I enjoyed working with you, Alex. Glad to see you doing well!

It was a joy to work with you as well :)

It's a bit harsh but I always feel like Fog Creek might be the cautionary tale in "what happens if you over hire for capability vs. your requirements?" I think that a less capable team would have never landed on the "let's maintain our own programming language" approach w.r.t. Wasabi.

As an aside, I do think that targeting Mono was the right thing to do for the universe, as it butterfly-effected tedu into writing weird and wonderful technical blog posts for the next ten years :p

    As an aside, I do think that targeting Mono was the right thing to do for
    the universe, as it butterfly-effected tedu into writing weird and wonderful 
    technical blog posts for the next ten years :p
I've never figured out whether that work broke him or was simply his muse, but I also do confess to liking the result. So not a complete loss.
I am always happy when I look back on the monobugz days. I think it was a formative experience in evaluating claims like well, of course it works, so many other people already use and depend on it. O RLY?
hi alex and ben! in before HN downvotes me
I still remember when I came to you with my “attachments shouldn’t live in the mssql database” plan and you said “yeah, probably, but doing it any other way would be a million times harder to maintain.” You were 100% right and I think of it often when I encounter someone who is about to do a similar dumb thing for “the right reasons.”
wait - context? why? i'm sure you're right, as obviously I wasn't there don't have the clearly important context, but why was it 1000000x harder to maintain if attachments didn't live in mssql?
Not 100% sure of the rationale in this case. I imagine it might have to do with everyone who runs an instance needs to maintain an additional storage system along with all the associated costs, which is not just storage alone.

Databases store stuff really well. If get to the level of needing to configure storage for different tiers of access they can do that, it just takes a bit of work. Of course if your blob data is stored in tables that have OLTP data in them, then you have a bit of work to do to separate it out.

This is speaking from recent experience of having to manage random blobs of sensitive data in s3 buckets that engineers have created rather than bothering to put in the main application data store.

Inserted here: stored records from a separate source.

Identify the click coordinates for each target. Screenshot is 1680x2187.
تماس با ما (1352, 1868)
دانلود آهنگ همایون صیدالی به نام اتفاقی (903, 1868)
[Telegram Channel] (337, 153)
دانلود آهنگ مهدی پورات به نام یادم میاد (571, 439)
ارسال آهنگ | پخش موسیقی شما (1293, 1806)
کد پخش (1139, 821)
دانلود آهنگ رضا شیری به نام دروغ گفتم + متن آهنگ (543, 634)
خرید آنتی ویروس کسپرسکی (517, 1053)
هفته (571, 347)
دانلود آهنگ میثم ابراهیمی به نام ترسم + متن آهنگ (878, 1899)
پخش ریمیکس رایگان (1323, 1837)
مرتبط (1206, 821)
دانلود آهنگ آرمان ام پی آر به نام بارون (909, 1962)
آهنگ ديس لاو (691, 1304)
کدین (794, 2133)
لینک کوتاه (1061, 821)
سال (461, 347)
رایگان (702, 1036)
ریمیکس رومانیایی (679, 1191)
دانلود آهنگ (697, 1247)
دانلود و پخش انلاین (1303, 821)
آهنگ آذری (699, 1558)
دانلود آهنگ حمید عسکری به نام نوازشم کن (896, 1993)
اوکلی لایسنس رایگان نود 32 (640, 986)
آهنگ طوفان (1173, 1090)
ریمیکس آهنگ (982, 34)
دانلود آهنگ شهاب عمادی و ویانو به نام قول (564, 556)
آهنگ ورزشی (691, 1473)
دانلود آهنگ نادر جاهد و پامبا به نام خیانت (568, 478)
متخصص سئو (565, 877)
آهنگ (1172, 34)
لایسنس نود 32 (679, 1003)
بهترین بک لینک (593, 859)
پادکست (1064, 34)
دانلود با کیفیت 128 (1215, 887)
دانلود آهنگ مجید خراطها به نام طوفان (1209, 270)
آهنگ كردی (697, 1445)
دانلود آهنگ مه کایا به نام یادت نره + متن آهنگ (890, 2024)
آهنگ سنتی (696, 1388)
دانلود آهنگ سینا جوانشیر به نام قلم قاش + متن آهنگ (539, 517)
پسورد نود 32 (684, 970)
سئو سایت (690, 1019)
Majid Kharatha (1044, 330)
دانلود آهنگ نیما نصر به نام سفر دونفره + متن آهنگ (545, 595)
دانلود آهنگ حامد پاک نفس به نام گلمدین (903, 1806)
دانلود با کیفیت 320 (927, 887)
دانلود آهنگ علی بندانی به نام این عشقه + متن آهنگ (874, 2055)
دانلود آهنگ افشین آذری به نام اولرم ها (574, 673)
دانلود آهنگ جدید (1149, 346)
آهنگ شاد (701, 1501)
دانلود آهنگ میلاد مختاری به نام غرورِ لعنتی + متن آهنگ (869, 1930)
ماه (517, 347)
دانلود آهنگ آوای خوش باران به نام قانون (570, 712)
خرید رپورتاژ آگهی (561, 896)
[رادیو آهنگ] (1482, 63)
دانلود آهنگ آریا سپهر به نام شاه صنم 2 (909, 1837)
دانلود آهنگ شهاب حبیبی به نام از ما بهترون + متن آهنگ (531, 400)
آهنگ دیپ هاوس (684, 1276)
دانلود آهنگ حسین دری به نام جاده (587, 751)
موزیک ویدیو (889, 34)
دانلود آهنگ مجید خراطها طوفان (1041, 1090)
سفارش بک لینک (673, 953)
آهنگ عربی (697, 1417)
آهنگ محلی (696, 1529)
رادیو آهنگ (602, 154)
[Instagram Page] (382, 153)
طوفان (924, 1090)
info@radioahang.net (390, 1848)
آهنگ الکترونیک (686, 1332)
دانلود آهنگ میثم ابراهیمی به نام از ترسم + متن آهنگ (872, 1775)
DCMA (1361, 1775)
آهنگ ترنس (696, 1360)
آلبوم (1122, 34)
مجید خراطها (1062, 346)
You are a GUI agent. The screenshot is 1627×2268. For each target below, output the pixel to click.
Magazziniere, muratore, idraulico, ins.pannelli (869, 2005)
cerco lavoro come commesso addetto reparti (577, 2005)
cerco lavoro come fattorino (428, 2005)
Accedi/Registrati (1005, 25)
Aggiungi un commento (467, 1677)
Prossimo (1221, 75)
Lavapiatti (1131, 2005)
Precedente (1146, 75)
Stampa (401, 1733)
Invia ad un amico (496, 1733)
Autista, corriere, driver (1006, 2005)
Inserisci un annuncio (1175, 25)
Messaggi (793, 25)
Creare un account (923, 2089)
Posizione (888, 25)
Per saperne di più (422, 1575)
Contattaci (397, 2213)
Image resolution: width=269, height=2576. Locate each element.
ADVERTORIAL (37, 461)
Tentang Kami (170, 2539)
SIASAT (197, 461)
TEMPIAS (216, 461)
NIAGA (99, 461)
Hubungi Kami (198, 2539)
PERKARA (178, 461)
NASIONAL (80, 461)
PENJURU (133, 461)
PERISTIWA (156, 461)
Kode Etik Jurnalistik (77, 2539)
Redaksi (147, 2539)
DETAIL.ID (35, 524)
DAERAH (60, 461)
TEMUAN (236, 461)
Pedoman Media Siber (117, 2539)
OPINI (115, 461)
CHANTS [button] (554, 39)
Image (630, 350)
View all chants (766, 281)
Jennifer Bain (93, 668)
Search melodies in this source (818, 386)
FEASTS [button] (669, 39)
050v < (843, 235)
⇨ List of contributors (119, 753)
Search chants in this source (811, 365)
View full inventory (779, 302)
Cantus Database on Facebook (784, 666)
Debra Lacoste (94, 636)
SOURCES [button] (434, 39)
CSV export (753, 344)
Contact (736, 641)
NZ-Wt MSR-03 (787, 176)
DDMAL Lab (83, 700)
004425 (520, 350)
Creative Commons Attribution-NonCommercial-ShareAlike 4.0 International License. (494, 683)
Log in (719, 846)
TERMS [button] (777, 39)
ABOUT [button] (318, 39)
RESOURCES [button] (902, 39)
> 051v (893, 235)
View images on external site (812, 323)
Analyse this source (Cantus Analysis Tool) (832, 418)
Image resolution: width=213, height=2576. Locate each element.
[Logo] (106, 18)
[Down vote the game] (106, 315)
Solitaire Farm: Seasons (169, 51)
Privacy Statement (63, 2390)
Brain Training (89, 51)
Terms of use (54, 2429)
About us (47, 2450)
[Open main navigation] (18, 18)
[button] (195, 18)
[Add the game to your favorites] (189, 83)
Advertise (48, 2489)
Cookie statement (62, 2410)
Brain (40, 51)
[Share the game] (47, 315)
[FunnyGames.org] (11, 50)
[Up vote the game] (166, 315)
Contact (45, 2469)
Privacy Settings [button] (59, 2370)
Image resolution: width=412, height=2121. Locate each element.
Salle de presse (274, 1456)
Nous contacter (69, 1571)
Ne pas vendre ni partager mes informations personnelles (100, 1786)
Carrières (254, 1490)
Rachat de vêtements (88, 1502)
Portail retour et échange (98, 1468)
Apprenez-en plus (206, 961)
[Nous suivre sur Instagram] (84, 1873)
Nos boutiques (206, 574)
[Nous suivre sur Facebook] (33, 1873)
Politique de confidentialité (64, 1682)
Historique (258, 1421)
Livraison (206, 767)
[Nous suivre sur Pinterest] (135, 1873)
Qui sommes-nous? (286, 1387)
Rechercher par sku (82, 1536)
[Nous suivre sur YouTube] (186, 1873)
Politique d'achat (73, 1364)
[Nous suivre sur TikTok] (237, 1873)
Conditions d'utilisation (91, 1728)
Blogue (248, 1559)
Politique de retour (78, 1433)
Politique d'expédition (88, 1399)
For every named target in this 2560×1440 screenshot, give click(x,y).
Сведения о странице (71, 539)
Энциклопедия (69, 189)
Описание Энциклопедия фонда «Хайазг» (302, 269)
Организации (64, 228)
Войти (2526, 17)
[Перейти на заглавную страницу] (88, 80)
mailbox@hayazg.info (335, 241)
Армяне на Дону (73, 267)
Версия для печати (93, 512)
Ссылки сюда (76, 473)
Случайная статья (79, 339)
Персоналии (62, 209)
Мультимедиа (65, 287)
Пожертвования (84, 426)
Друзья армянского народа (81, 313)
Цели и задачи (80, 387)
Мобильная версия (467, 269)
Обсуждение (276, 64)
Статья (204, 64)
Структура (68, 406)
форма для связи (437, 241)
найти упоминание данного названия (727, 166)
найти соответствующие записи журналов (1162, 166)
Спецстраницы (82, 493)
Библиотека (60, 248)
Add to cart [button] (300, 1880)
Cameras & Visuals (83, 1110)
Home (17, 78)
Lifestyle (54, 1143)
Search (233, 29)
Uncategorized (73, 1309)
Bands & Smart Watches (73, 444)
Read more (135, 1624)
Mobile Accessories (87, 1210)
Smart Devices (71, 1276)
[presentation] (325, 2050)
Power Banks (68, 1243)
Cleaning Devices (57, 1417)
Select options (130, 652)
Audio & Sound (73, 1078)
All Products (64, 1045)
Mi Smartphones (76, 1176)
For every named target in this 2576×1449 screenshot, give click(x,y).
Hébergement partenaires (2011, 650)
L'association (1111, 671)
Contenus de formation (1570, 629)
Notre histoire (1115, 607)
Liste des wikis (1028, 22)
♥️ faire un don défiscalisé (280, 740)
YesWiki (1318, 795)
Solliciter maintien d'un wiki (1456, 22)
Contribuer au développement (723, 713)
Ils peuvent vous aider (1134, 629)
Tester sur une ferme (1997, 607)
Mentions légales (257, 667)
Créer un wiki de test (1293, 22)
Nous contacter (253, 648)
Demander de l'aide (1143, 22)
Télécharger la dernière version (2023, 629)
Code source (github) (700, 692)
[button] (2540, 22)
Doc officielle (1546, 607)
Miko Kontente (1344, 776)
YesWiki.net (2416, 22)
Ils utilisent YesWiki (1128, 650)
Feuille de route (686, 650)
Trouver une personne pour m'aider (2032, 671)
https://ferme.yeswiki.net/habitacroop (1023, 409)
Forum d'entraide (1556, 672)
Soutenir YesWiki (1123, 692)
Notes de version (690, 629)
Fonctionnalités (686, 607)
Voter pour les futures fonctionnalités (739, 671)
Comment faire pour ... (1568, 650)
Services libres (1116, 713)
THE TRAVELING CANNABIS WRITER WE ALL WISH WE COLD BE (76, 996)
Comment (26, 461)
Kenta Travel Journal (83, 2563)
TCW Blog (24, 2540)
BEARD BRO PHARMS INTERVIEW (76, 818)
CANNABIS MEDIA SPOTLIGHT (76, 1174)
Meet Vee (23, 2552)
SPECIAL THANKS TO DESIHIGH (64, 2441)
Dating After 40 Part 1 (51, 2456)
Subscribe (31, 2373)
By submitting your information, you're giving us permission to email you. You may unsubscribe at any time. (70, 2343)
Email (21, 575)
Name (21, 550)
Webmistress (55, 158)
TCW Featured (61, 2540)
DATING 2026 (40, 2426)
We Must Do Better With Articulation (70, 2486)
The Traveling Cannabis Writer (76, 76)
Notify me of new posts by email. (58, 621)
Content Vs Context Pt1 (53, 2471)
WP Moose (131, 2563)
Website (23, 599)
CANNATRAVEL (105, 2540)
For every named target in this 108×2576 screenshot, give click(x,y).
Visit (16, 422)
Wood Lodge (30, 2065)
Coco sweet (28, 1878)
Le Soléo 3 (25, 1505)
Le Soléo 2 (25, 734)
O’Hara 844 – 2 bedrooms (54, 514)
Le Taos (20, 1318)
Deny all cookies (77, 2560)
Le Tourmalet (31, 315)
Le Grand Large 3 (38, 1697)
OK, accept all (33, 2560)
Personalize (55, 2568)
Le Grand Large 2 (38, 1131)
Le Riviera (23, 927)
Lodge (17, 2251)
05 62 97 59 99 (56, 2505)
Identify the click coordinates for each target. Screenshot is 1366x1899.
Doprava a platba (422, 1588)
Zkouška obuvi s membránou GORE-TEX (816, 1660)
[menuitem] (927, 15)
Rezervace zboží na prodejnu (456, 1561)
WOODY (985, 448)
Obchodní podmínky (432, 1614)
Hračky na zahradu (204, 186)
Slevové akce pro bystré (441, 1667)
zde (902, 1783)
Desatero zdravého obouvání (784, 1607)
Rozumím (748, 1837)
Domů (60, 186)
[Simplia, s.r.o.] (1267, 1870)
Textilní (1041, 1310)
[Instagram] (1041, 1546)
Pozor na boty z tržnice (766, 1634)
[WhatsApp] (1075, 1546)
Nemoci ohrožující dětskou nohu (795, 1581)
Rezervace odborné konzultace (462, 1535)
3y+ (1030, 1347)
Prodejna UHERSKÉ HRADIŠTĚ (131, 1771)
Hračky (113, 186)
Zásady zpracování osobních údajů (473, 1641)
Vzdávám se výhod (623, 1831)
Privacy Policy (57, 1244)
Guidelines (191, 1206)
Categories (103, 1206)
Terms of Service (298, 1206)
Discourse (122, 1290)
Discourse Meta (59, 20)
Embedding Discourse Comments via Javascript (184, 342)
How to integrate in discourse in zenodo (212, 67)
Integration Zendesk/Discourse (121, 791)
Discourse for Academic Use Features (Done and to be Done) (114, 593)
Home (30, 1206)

The punchline, I suppose, is that we did switch from MSSQL to Mogile and, eventually, S3. But we still had the code to sometimes store attachments in the DB because that’s how we shipped complete backups to customers!
With no context, but much experience with databases...

Storing attachments as a blob in a database has all sorts of disadvantages I'm sure you're aware of, but it has the major advantage that if you can see the reference to the attachment, you can fetch the attachment. With links to a filesystem, you have to deal with issues like the frontends can't access the files because they're on the wrong system, or the network filesystem is down or .... There's a lot of possibilities.

here’s a well-deserved upvote
I never understood the disdain for Java that I'd hear from Spolsky. It wasn't perfect, but it was certainly more cross platform than .net at the time.
I dunno, I'm with Joel on this one. Not a Java fan.
I was at the strategic offsite where we decided to go with .NET. Java wasn’t installed on Windows by default.

The original version of Wasabi, known as Thistle, was written in Java, by the intern in the class before Aardvark’d. It transpiled ASP to PHP.

Every intern class was named after an animal with the next consecutive letter. I don’t remember any of them except Aardvark, and I was a “B????” intern!

From memory and a little grepping of the Weekly Kiwi archives, I found: "Project Null Terminator", Aardvark, B??, Caribou, Dingo, E??, Flying Fox, Giganotosaurus, ??